Notes in Japan (1896)

At Oyama, the whole village seems given up to the silk industry. Every house appears to have its collection of silkworms feeding on mulberry leaves, or tossing aimlessly about on their layers of clean straw. There is, too, in every cottage a corner for the silk-loom, worked by hand, where back and forth the shuttle flies through the web. It was pleasant to walk through the town and take the peasants unawares at their work.

Rambles Through Japan Without a Guide (1892)

The unexpected is always happening. That which you look for, in the line of industries, does not appear, and that you do not anticipate is surest to come. If a man requires a new hat he goes to the basket-maker, and when his shoes are well worn he goes to the carpenter for another pair.

From Japan to Granada (1889)

In Kioto, as elsewhere, the government appears to have taken many measures for stimulating and aiding the productions and manufactures as well as the education of the country.

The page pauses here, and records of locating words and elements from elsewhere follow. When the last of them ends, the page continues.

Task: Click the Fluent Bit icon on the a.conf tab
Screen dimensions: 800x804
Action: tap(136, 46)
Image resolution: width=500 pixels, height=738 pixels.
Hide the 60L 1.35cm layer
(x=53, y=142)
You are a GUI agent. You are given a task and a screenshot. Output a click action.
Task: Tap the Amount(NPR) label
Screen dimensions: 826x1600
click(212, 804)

Under the city government of Kioto there is an industrial department, the Kuwangiyoba, which was established in 1870 specially for the promotion of the industrial arts, and which has the following branches: 1. An experimental gardening department (Saibaishi Kenjo), commenced in 1872, for the cultivation of foreign and Japanese fruits and vegetables; 2. A shoe-manufactory (Seikuwajo), begun at the same time, for extending the manufacture of boots and shoes of European style; 3. A weaving-factory (Shokkoba), begun in 1873, where silks and other fabrics are woven, principally in foreign looms: this branch sent three workmen to Europe to learn the art of foreign weaving; 4. A physical and chemical branch (Semikiyoku), which has a sub-branch at Miyadju, in Tango, 80 miles distant, and which, with the assistance of two foreign workmen, is promoting and teaching the manufacture of chemicals, soap, effervescing and lemon drinks, cloisonné ware, porcelain, etc.; adjoining it is the Senkojo, for teaching dyeing on foreign methods; 5. The female industrial school, Jokoba ...; 6. The Bokujo, or more properly Bokuchikujo, which is an experimental farm, established in 1871 with the object of improving the breeding of cattle and of teaching agriculture, the foreign cattle and sheep being chiefly purchased in America, and the milk produced being sold in the city; a branch farm exists at Komo in Tamba, about sixteen miles from Kioto; 7. A department (Yosanba) for promoting the multiplication of silkworms; 8. A pauper industrial department (Jusansho), established in 1869, with a branch at Dosembo, in the south-eastern part of Kioto county, where agriculture and the manufacture of earthenware are the principal employments of the pauper colony; 9. A street-sweeping department (Kuwakaisho), where compost is prepared on the French method; 10. A paper-manufactory, established in 1875. There exist also separate branches for making and teaching how to prepare leather, beer, and mineral waters.

Japan: Its History, Traditions, and Religions (1880)

The whole of the railway system of Japan is now in process of nationalisation, and, a kind of State Socialism being very much in vogue just now, there is some talk of making a municipal concern of the electric railway as well. We are in a state of suspended judgment as to the practical results of these measures. Japanese smokers say that the nationalisation of the tobacco industry has not improved the quality of the native weed. It has certainly made a great difference in the price of foreign tobacco.